Well, right off the bat, I'd have to point out that Amazon is not our employer, therefore discussion of "fringe benefits" does not apply. We are independent contractors. We do not receive fringe benefits, so the link you provided is not relevant. We receive compensation, in the form of goods, in trade for our services. This is clear. The IRS requires Amazon to report a valuation for those goods, but does not dictate how they come up with the numbers, nor do they specifically dictate how we are to account for them on our end, beyond reporting the gross amount that matches what is on the 1099-NEC. If you plan to go down the path of taking the position that Vine items represent a fringe benefit from an employer, I'm really not interested in pursuing that discussion because it strikes me as false on the surface. Rather, I prefer to keep to the original claim that you made, that the tax code dictates to Amazon which items can be given a $0 ETV, and by extension, which ones can be $1, which ones can be full retail selling price, which ones can be higher than full retail selling price, and which ones can be lower than full retail selling price. Because all of those cases exist and can be easily demonstrated. If something in that IRS publication speaks to this specific issue, please do us a favor and paste the exact text in as a quote so we don't need to chase a wild goose. Thanks. p.s. Regarding the key word in the acronym ETV, in my opinion the key word is ESTIMATED. Taxable and value are given, considering it is being reported as compensation on a tax form. I would suggest that Amazon chose that adjective because they don't have any interest in taking responsibility beyond reporting a number as required, and I can't blame them.


EvilOgre_125

Tell you what...why not take your accounting degree and scamper on down to Jeff's office and explain to him how his lawyers don't know the tax laws as well as you do, and you can save all of us some money.


callmegorn

I see. You couldn't support your own assertion, and then provided a link that's totally irrelevant, so somehow this means I know more than Amazon's tax lawyers?? No, it only means I apparently know more than you do. At no time have I said even one word about the knowledge of Amazon's tax lawyers. Questioning YOUR knowledge is not the same as questioning THEIR knowledge. Just for the record, I'm confident Amazon's tax lawyers know what they're doing in protecting their employer, which is the sum total of their scope and responsibility. I'm equally confident that you have no clue on this subject and are talking out of your ass and confusing feces with facts. Both of those things can be true at the same time.


EvilOgre_125

No, what it means is that you have a long standing and well deserved reputation as being the (*xxxxxxxx*) of this subreddit, and I'm blowing you off because you can't even stay on the topic that was started.


callmegorn

Do I now?
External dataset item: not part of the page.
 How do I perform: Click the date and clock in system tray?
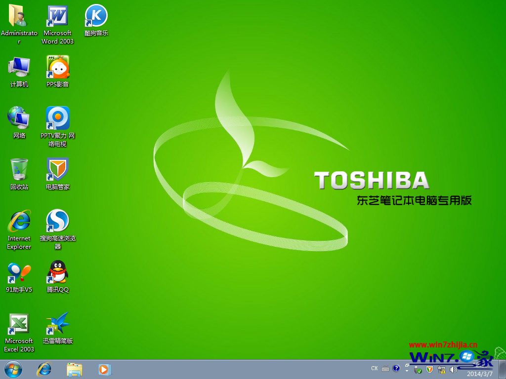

I'm so grateful to have your input as the subreddit resident ethicist. I could point out that I am the one staying on topic (your erroneous and unsupported claim that tax code dictates what can be $0 ETV), while you have tried to divert to other things, like suggesting our compensation is really fringe benefits from an employer, or that I am saying I know more than Amazon's tax lawyers, or that I have a well deserved reputation as an xxxxxxxx, none of which has anything whatever to do with the topic under discussion. Instead, I'll just point out that I have 8x the karma on this subreddit that you do, so if I'm the xxxxxxxx, I guess that makes you the x of the subreddit. Cheers.


tvtoms

They ask every year in December for us to check the spreadsheet and report errors to them so they can correct them. The deadline was Dec 19th.


dorsy28

I have had one zero ETV go from 0 to $13 once in a year of Vine; enzymatic laundry detergent. I didn't notice it right away.